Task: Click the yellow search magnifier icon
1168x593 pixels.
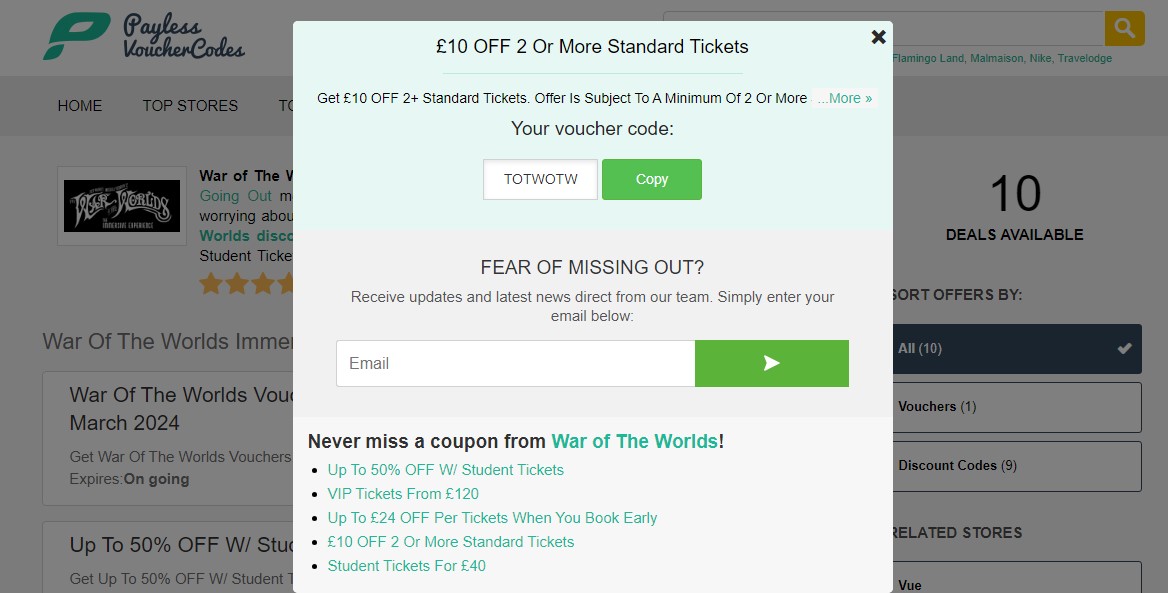Action: 1124,28
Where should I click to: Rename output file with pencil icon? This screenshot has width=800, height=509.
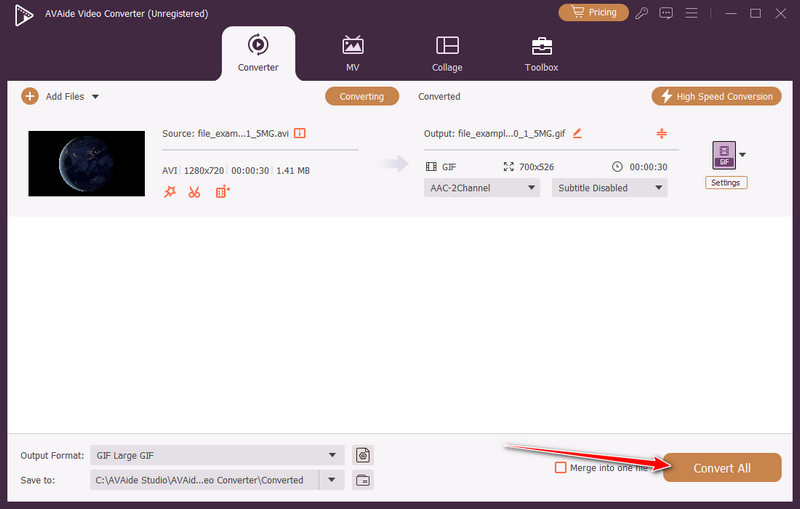click(x=577, y=133)
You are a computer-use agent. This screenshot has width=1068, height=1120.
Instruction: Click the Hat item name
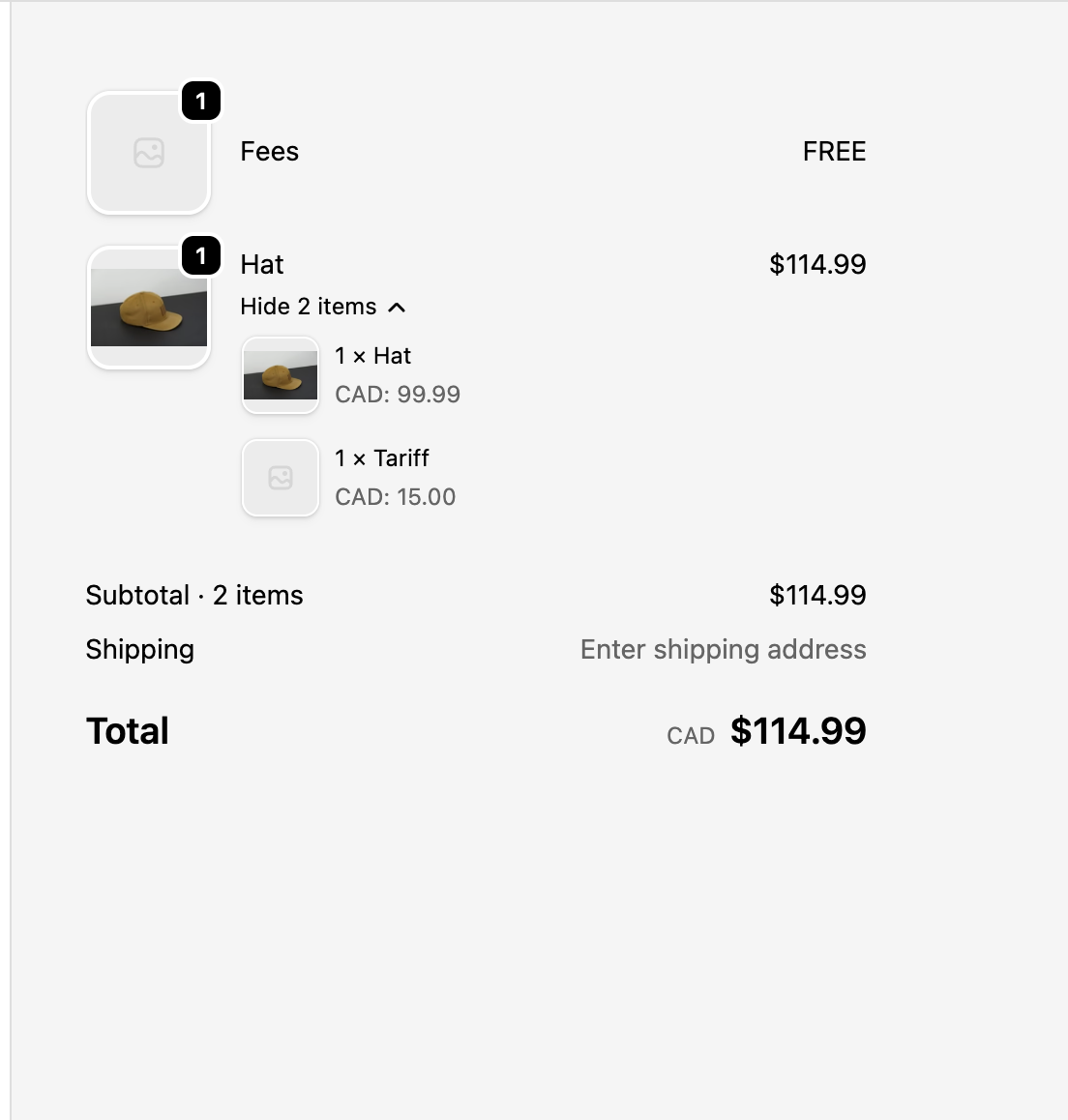pyautogui.click(x=261, y=264)
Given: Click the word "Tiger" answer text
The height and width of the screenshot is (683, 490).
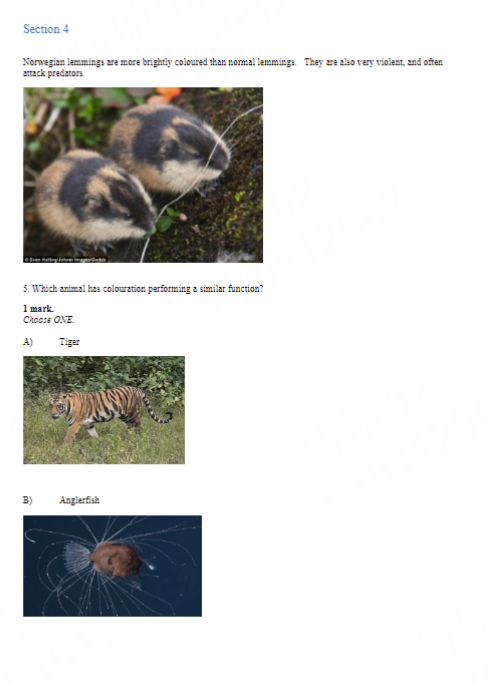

Exercise:
A word-for-word transcription of the entries above, free of images, is what is wanted.

Worked solution:
Task: Click the yellow search magnifier icon
1168x593 pixels.
Action: 1124,28
Where should I click to: Rename output file with pencil icon? This screenshot has width=800, height=509.
click(x=577, y=133)
You are a computer-use agent. This screenshot has width=1068, height=1120.
Instruction: Click the Hat item name
pyautogui.click(x=261, y=264)
Given: Click the word "Tiger" answer text
The height and width of the screenshot is (683, 490).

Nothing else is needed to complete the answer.